> [Dataset excerpts]:
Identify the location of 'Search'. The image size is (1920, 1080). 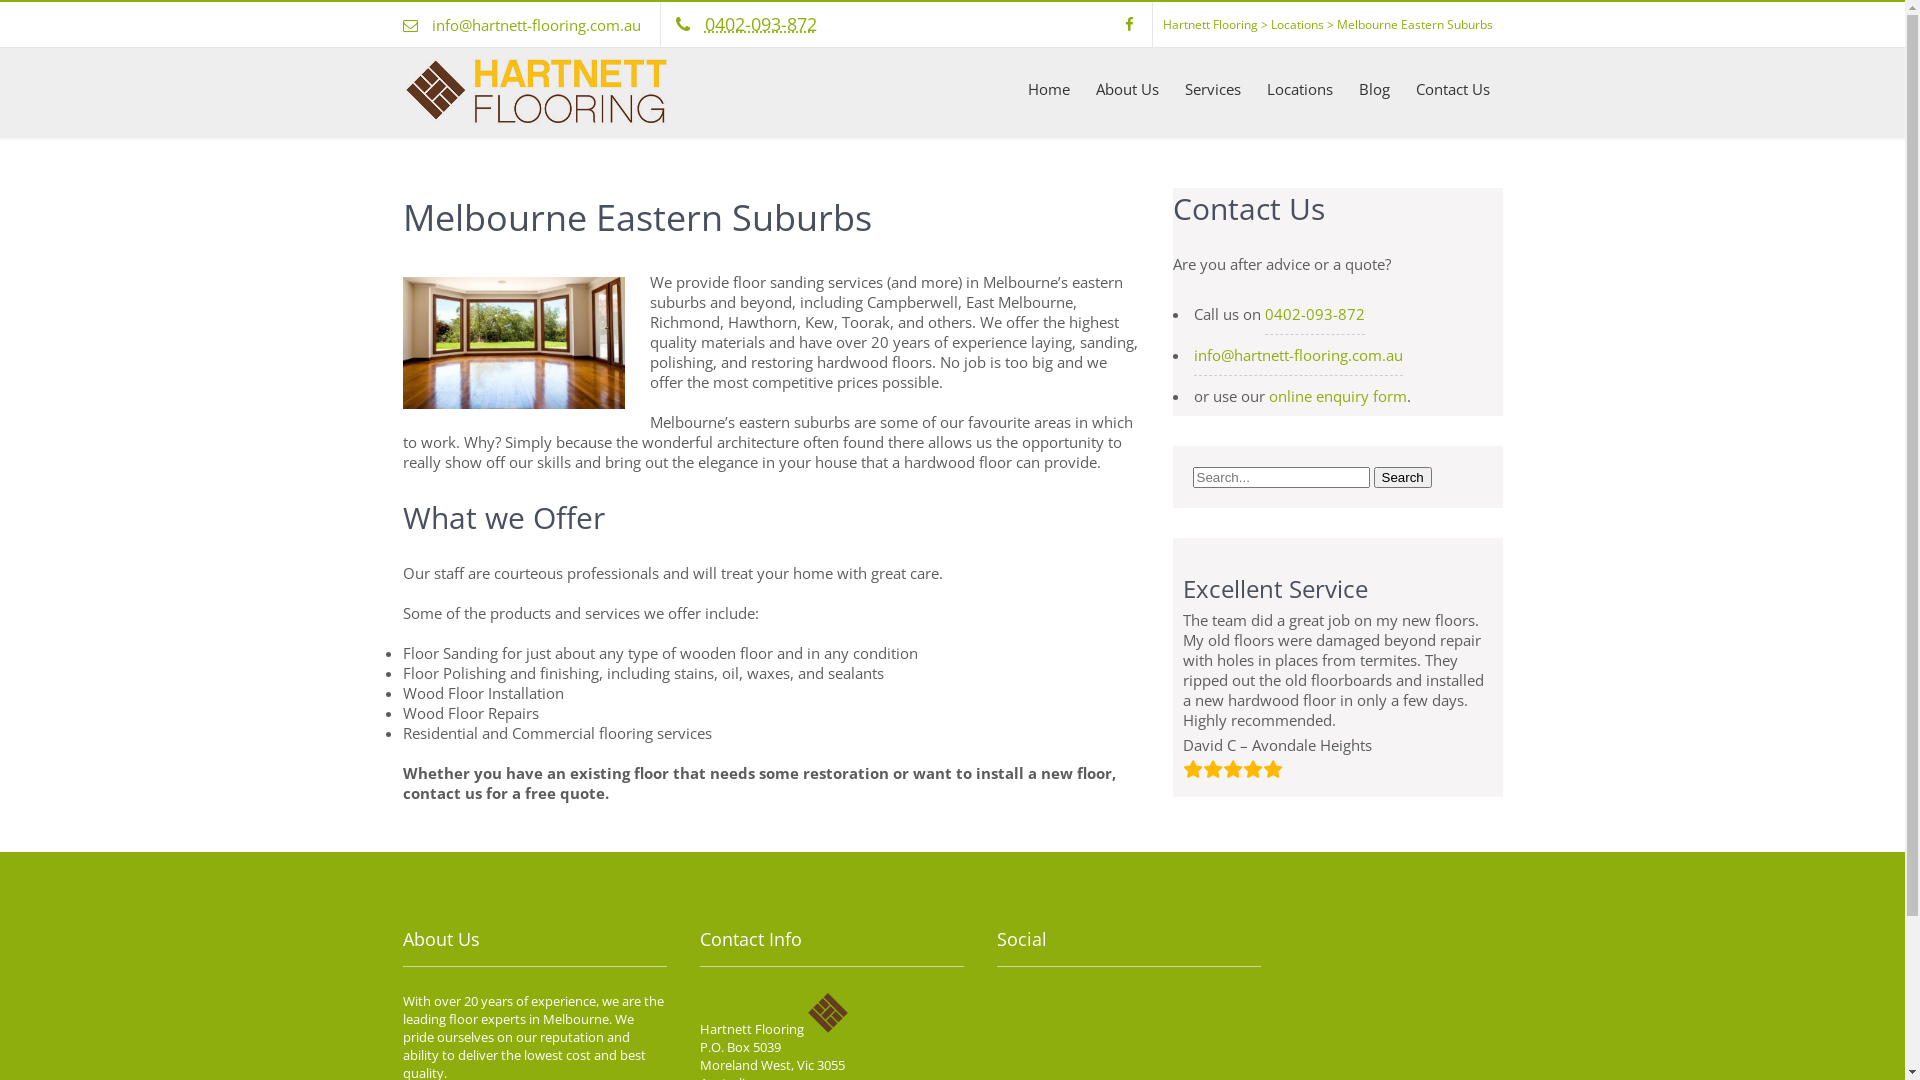
(1401, 477).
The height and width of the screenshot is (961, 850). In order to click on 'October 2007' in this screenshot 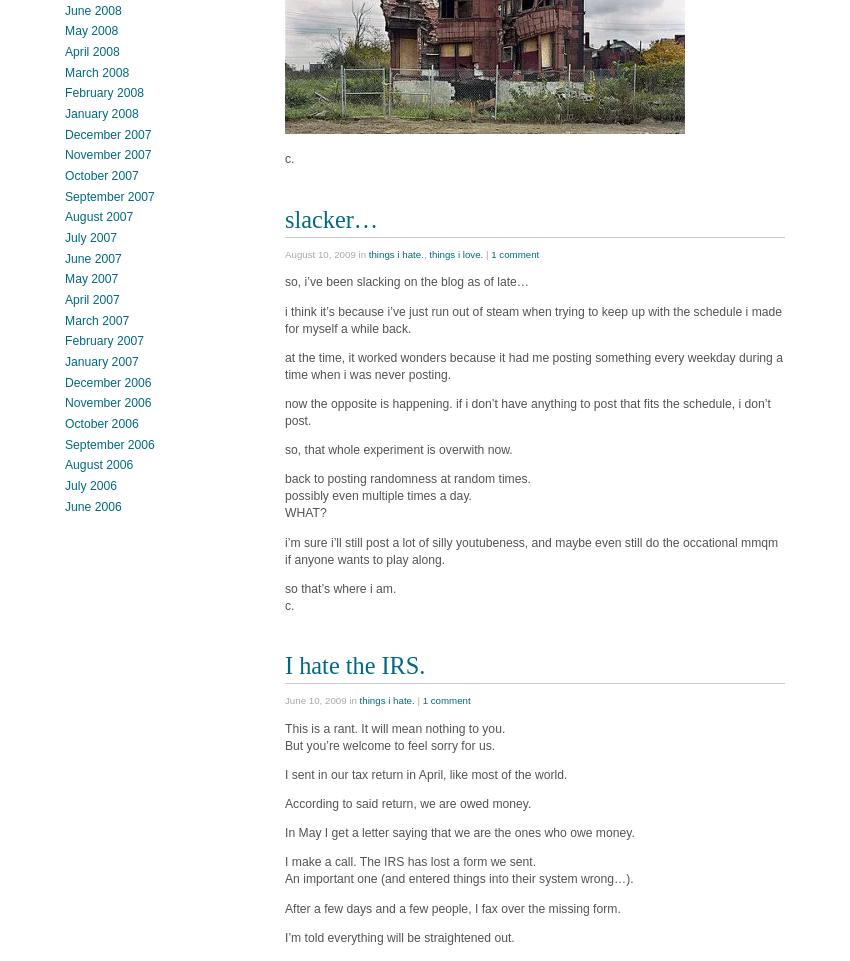, I will do `click(100, 175)`.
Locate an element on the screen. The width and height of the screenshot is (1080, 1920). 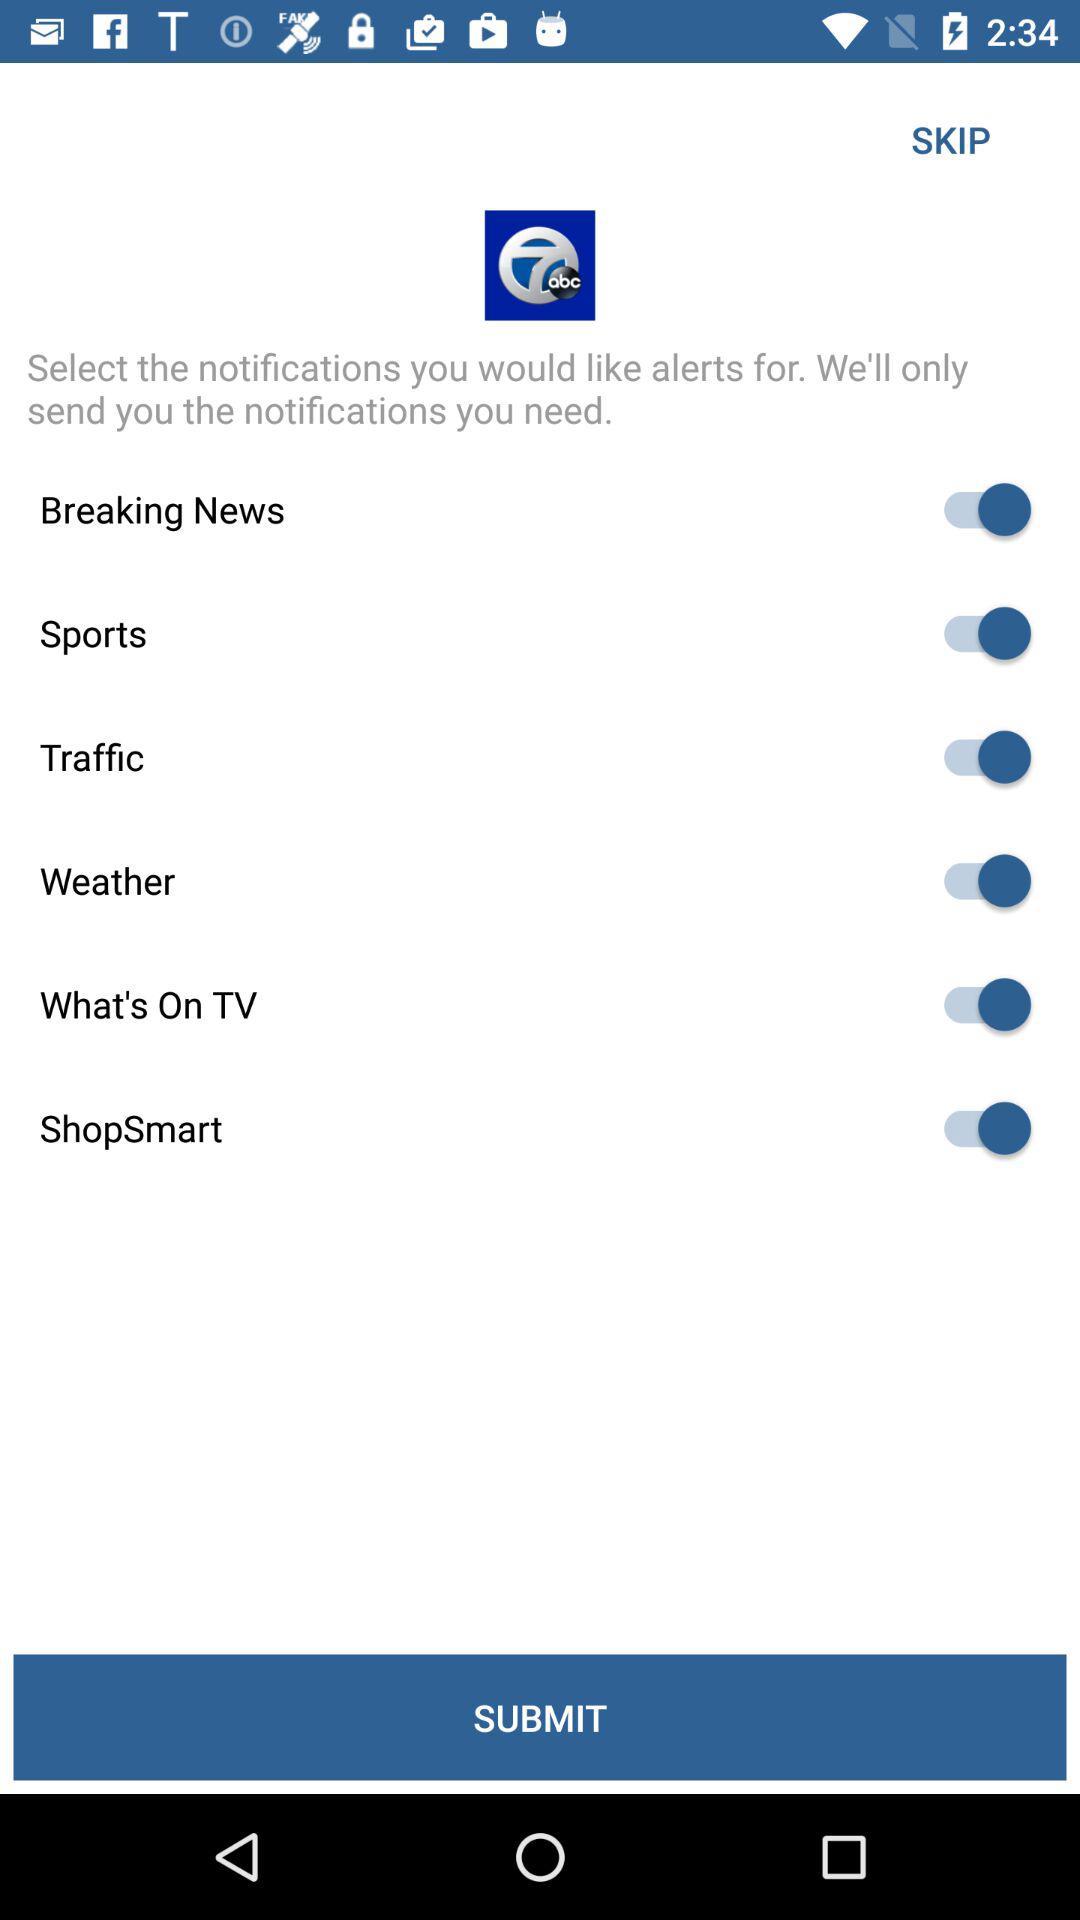
item above the select the notifications icon is located at coordinates (950, 138).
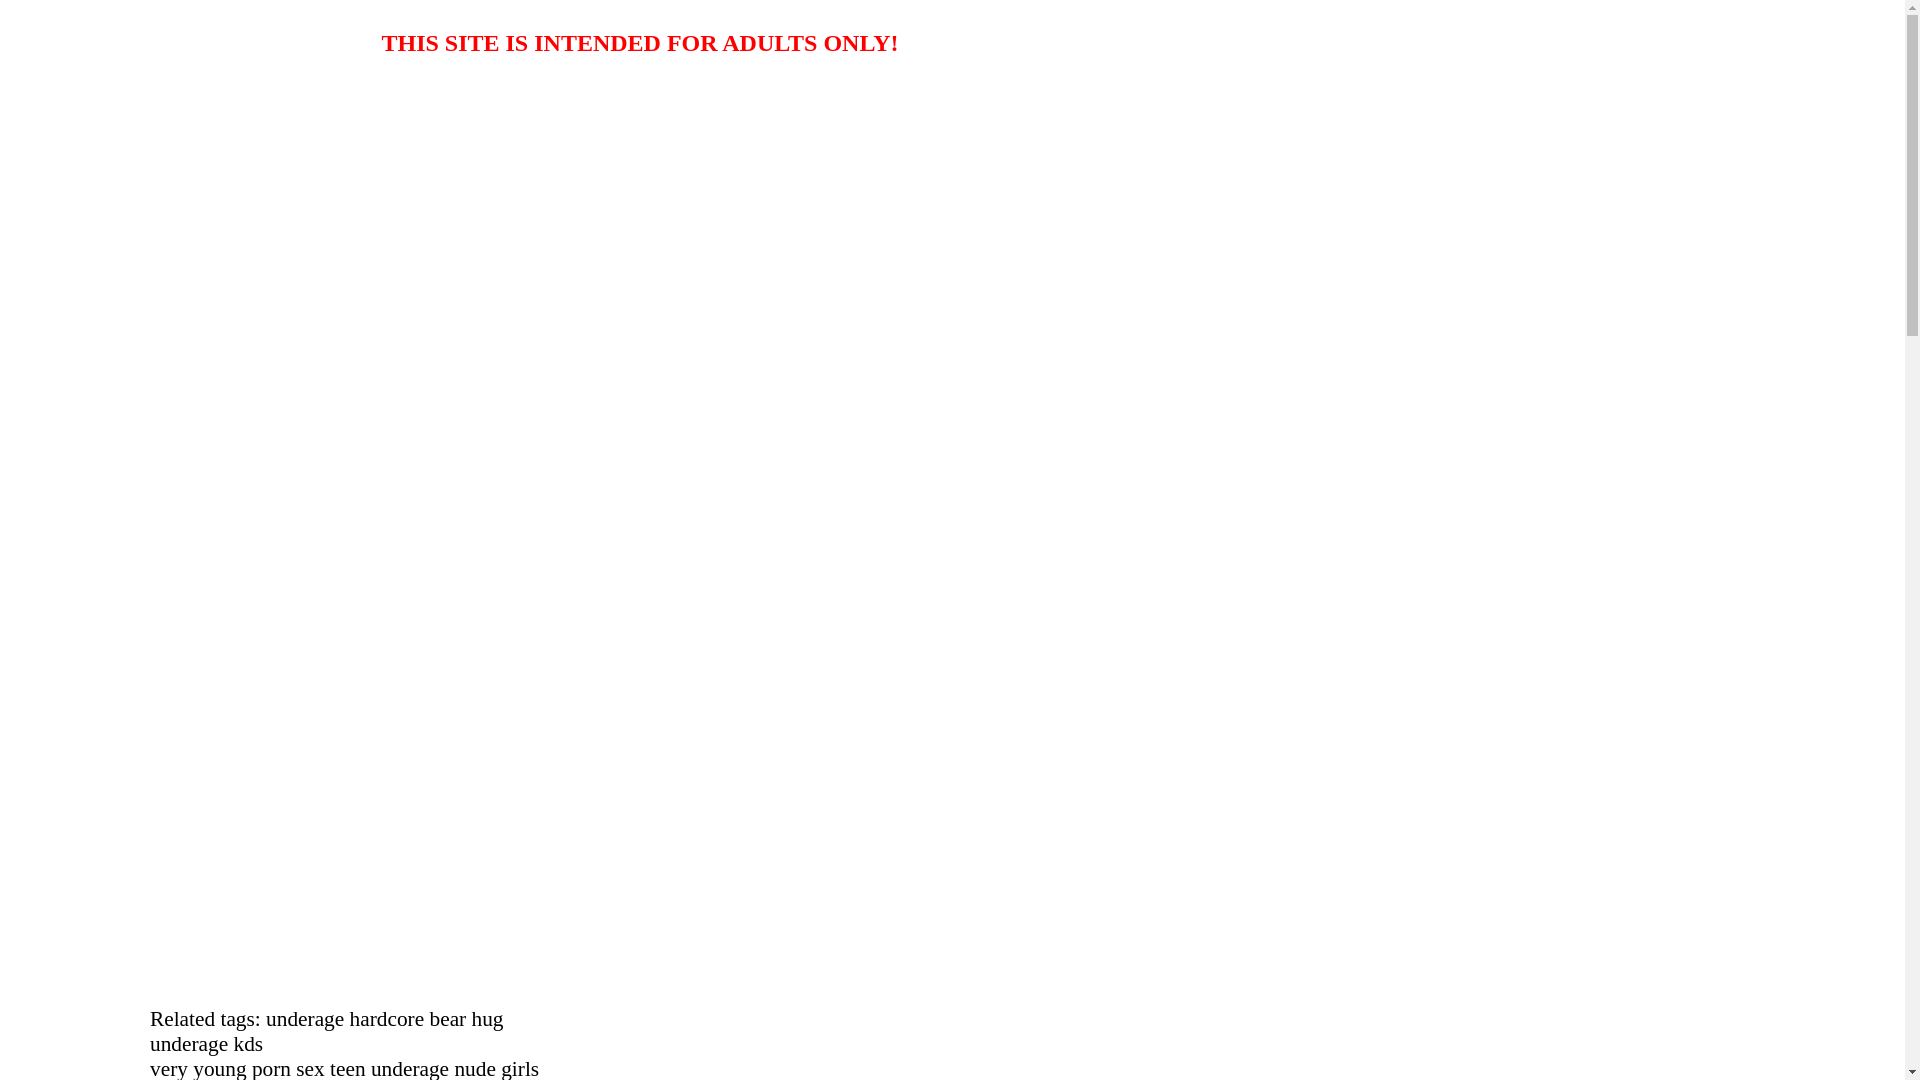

> [What is being asked]:
Write out everything from the line containing "Locate an element" down to the end of the rows, without the pictures.

> [Output of the exercise]:
Locate an element on the screen. The width and height of the screenshot is (1080, 1920). 
item above the select the notifications icon is located at coordinates (950, 138).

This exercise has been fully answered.